• [Page excerpt]
I have a trouble understanding two conditional rules from Ace the LSAT- LG.

There are 6 sessions and 4 entities (Kiwi, Lime, Mud, Nutrient). The entities is used either once or twice.

1. "Kiwi may be used only once."
Does this mean kiwi "is" used only once, not that it can be used but it doesn't have to be used once? The former is how I have treated "can" rule in the LG. But I don't understand how "can" could become "is."

2. "If the kiwi or lime treatment is scheduled for session 5, the other treatment is scheduled for session 3, and if the kiwi or lime treatment is scheduled for session 3, the other treatment is scheduled for session 5.

I translated this as biconditional:
Kiwi 3 <-> lime 5 or lime 3 <-> kiwi 5

I understand biconditional as "always together" so I made two diagrams assigning kiwi 3 lemon5, and lemon 3 kiwi 5 in the other, assuming kiwi can't go to other sessions since it is used only once. (Basically treating both as locked enitities)
1. 2. 3.K/L 4. 5.K/L. 6.

But the explanation says kiwi and lime are not required to be on 3 and 5.

Aren't they required to be there if they are "always together" (=biconditional + or)????? Please help!!

• [Direction]
Reproduce the full LSAT logic games post word for word, keeping every line and symbol unchanged.

• [Source excerpt]
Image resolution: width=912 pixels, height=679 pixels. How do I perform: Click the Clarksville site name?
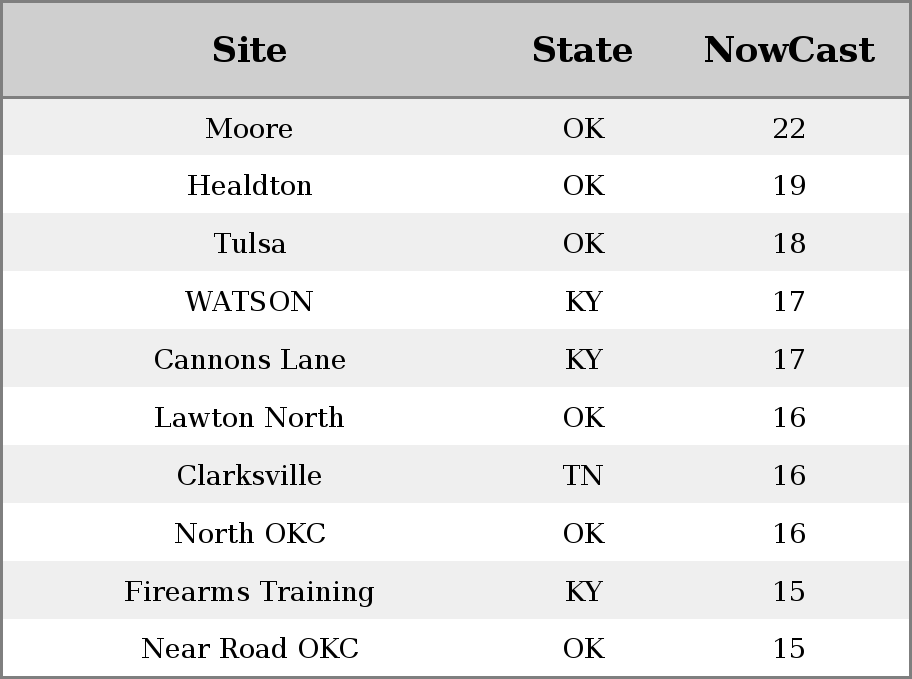point(250,475)
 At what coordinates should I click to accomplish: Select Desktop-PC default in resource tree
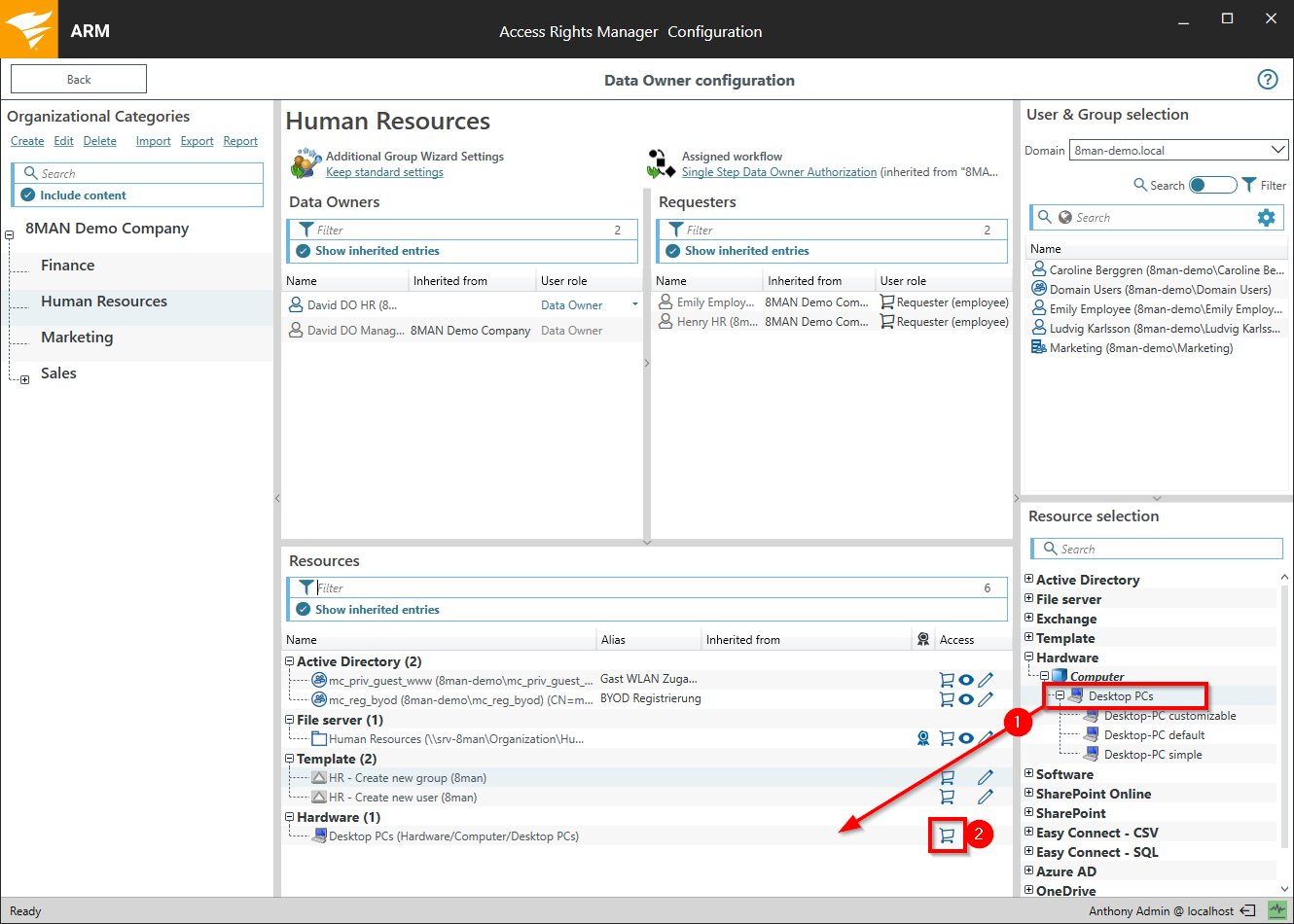[1154, 735]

• [Answer below]
I have a trouble understanding two conditional rules from Ace the LSAT- LG.

There are 6 sessions and 4 entities (Kiwi, Lime, Mud, Nutrient). The entities is used either once or twice.

1. "Kiwi may be used only once."
Does this mean kiwi "is" used only once, not that it can be used but it doesn't have to be used once? The former is how I have treated "can" rule in the LG. But I don't understand how "can" could become "is."

2. "If the kiwi or lime treatment is scheduled for session 5, the other treatment is scheduled for session 3, and if the kiwi or lime treatment is scheduled for session 3, the other treatment is scheduled for session 5.

I translated this as biconditional:
Kiwi 3 <-> lime 5 or lime 3 <-> kiwi 5

I understand biconditional as "always together" so I made two diagrams assigning kiwi 3 lemon5, and lemon 3 kiwi 5 in the other, assuming kiwi can't go to other sessions since it is used only once. (Basically treating both as locked enitities)
1. 2. 3.K/L 4. 5.K/L. 6.

But the explanation says kiwi and lime are not required to be on 3 and 5.

Aren't they required to be there if they are "always together" (=biconditional + or)????? Please help!!